Spanning minimalist presentations and classical still lives, painter John Zabawa is not married to any school or style – instead, he seeks the best way to convey his message, to express something of himself and his process. Having trained initially as a graphic designer, Zabawa sees painting as an act of rebellion, a way to break free from the rules of ‘good’ design. “I’ve spent the last few years trying to unravel and unlearn, because I don't want my painting to be guided by rules and angles,” he says. “I want my art to come from the soul, from feeling and vulnerability, sensitivity and emotion – not from the hand, but from the heart.”

Zabawa’s practice takes many forms: painting, of course, but also poetry and music, with each aspect feeding into the other: “Being multidisciplinary is like learning another language: you’re able to think about and articulate ideas in very different ways,” he says. As a painter, Zabawa is similarly multilingual, moving seamlessly between glowing abstract expressions and crisp figurative compositions.

Using only pure colour (those that derive from a single pigment rather than pre-mixed shades) , Zabawa’s palette consists of just six hues: ultramarine blue, cadmium yellow, cadmium red, burnt sienna, mars black and titanium white. From these pure pigments, the artist creates his own mixes and blends, producing a range of muted tones and sun-bleached shades that speak to his temperament and preferences. “I spend a lot of time mixing colour and trying to find colour relationships,” he says. “Living in LA, you can’t help but embrace warmth – the reds and yellows – but lately I’ve been immersed in searching for harder to find colours: darker, deeper shades – such as the deepest shade of red you can make without it being black.”
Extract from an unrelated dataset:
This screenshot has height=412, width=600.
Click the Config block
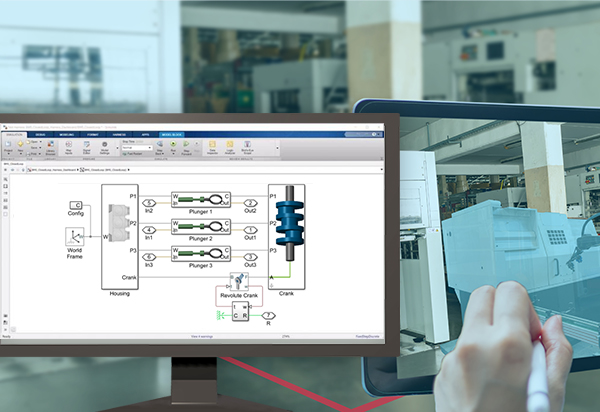coord(76,205)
Van Gogh, George Braque, Milton Avery, Félix Vallotton, William Scott, Rothko; these artists offer lessons in form and balance, rhythm and colour, but however much Zabawa admires these masters for their technical prowess, it is their depth and rawness – the emotional resonance of their paintings – that he wishes to emulate in his own work. “Painting has always been very hard for me. It’s never been easy – never once. I think I’ve become so obsessed with it precisely because of how challenging it is.”